### Material for the task ###

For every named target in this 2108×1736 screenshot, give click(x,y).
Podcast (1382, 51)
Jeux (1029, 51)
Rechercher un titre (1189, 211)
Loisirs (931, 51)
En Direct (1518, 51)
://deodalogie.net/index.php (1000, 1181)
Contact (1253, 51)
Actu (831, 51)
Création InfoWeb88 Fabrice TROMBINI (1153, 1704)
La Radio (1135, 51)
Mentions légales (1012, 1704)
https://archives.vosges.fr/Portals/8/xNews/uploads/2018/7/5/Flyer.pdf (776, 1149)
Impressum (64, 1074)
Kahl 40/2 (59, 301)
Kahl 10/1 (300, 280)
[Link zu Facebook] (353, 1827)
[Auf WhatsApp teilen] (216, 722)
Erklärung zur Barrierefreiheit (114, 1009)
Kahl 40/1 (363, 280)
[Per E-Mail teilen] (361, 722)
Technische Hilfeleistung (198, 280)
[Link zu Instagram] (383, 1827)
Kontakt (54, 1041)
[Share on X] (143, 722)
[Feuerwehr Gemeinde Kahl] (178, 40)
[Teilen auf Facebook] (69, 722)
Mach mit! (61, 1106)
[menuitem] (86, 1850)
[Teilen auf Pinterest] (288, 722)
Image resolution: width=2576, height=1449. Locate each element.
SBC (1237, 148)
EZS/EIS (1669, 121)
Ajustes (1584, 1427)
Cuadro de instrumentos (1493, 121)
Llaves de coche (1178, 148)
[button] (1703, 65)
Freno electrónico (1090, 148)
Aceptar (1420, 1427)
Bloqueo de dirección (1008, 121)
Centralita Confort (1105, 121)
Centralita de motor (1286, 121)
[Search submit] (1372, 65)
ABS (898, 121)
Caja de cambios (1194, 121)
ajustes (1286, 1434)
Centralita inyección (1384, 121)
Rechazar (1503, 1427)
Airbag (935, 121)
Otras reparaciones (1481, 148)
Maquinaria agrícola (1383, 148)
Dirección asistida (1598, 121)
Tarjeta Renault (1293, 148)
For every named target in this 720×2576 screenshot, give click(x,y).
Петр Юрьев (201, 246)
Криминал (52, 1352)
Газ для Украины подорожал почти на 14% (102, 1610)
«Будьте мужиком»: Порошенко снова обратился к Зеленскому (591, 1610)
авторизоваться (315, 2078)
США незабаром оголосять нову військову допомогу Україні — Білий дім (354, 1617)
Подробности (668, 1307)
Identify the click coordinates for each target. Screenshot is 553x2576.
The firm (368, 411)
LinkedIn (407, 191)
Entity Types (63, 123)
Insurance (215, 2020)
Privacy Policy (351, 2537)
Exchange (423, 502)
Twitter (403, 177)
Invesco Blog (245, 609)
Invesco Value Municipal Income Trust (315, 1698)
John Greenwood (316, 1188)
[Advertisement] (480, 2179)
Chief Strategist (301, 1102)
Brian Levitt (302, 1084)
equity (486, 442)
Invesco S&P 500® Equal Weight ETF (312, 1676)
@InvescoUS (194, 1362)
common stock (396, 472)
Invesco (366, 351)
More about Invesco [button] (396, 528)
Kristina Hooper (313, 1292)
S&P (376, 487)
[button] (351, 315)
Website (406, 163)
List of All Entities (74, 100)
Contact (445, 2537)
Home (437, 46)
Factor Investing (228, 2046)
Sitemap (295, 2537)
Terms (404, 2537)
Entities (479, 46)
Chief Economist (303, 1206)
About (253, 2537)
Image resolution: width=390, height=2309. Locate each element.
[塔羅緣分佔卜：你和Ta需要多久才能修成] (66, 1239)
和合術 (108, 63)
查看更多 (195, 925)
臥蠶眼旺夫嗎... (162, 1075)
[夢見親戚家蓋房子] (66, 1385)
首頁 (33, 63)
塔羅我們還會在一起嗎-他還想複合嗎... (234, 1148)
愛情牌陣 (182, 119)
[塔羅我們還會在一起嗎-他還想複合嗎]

###

• [Work to complete]: Every record must be set down again exactly.

• [Worked solution]:
For every named target in this 2108×1736 screenshot, give click(x,y).
Podcast (1382, 51)
Jeux (1029, 51)
Rechercher un titre (1189, 211)
Loisirs (931, 51)
En Direct (1518, 51)
://deodalogie.net/index.php (1000, 1181)
Contact (1253, 51)
Actu (831, 51)
Création InfoWeb88 Fabrice TROMBINI (1153, 1704)
La Radio (1135, 51)
Mentions légales (1012, 1704)
https://archives.vosges.fr/Portals/8/xNews/uploads/2018/7/5/Flyer.pdf (776, 1149)
Impressum (64, 1074)
Kahl 40/2 (59, 301)
Kahl 10/1 (300, 280)
[Link zu Facebook] (353, 1827)
[Auf WhatsApp teilen] (216, 722)
Erklärung zur Barrierefreiheit (114, 1009)
Kahl 40/1 (363, 280)
[Per E-Mail teilen] (361, 722)
Technische Hilfeleistung (198, 280)
[Link zu Instagram] (383, 1827)
Kontakt (54, 1041)
[Share on X] (143, 722)
[Feuerwehr Gemeinde Kahl] (178, 40)
[Teilen auf Facebook] (69, 722)
Mach mit! (61, 1106)
[menuitem] (86, 1850)
[Teilen auf Pinterest] (288, 722)
Image resolution: width=2576, height=1449. Locate each element.
SBC (1237, 148)
EZS/EIS (1669, 121)
Ajustes (1584, 1427)
Cuadro de instrumentos (1493, 121)
Llaves de coche (1178, 148)
[button] (1703, 65)
Freno electrónico (1090, 148)
Aceptar (1420, 1427)
Bloqueo de dirección (1008, 121)
Centralita Confort (1105, 121)
Centralita de motor (1286, 121)
[Search submit] (1372, 65)
ABS (898, 121)
Caja de cambios (1194, 121)
ajustes (1286, 1434)
Centralita inyección (1384, 121)
Rechazar (1503, 1427)
Airbag (935, 121)
Otras reparaciones (1481, 148)
Maquinaria agrícola (1383, 148)
Dirección asistida (1598, 121)
Tarjeta Renault (1293, 148)
For every named target in this 720×2576 screenshot, give click(x,y).
Петр Юрьев (201, 246)
Криминал (52, 1352)
Газ для Украины подорожал почти на 14% (102, 1610)
«Будьте мужиком»: Порошенко снова обратился к Зеленскому (591, 1610)
авторизоваться (315, 2078)
США незабаром оголосять нову військову допомогу Україні — Білий дім (354, 1617)
Подробности (668, 1307)
Identify the click coordinates for each target. Screenshot is 553x2576.
The firm (368, 411)
LinkedIn (407, 191)
Entity Types (63, 123)
Insurance (215, 2020)
Privacy Policy (351, 2537)
Exchange (423, 502)
Twitter (403, 177)
Invesco Blog (245, 609)
Invesco Value Municipal Income Trust (315, 1698)
John Greenwood (316, 1188)
[Advertisement] (480, 2179)
Chief Strategist (301, 1102)
Brian Levitt (302, 1084)
equity (486, 442)
Invesco S&P 500® Equal Weight ETF (312, 1676)
@InvescoUS (194, 1362)
common stock (396, 472)
Invesco (366, 351)
More about Invesco [button] (396, 528)
Kristina Hooper (313, 1292)
S&P (376, 487)
[button] (351, 315)
Website (406, 163)
List of All Entities (74, 100)
Contact (445, 2537)
Home (437, 46)
Factor Investing (228, 2046)
Sitemap (295, 2537)
Terms (404, 2537)
Entities (479, 46)
Chief Economist (303, 1206)
About (253, 2537)
Image resolution: width=390, height=2309. Locate each element.
[塔羅緣分佔卜：你和Ta需要多久才能修成] (66, 1239)
和合術 (108, 63)
查看更多 (195, 925)
臥蠶眼旺夫嗎... (162, 1075)
[夢見親戚家蓋房子] (66, 1385)
首頁 (33, 63)
塔羅我們還會在一起嗎-他還想複合嗎... (234, 1148)
愛情牌陣 (182, 119)
[塔羅我們還會在一起嗎-他還想複合嗎]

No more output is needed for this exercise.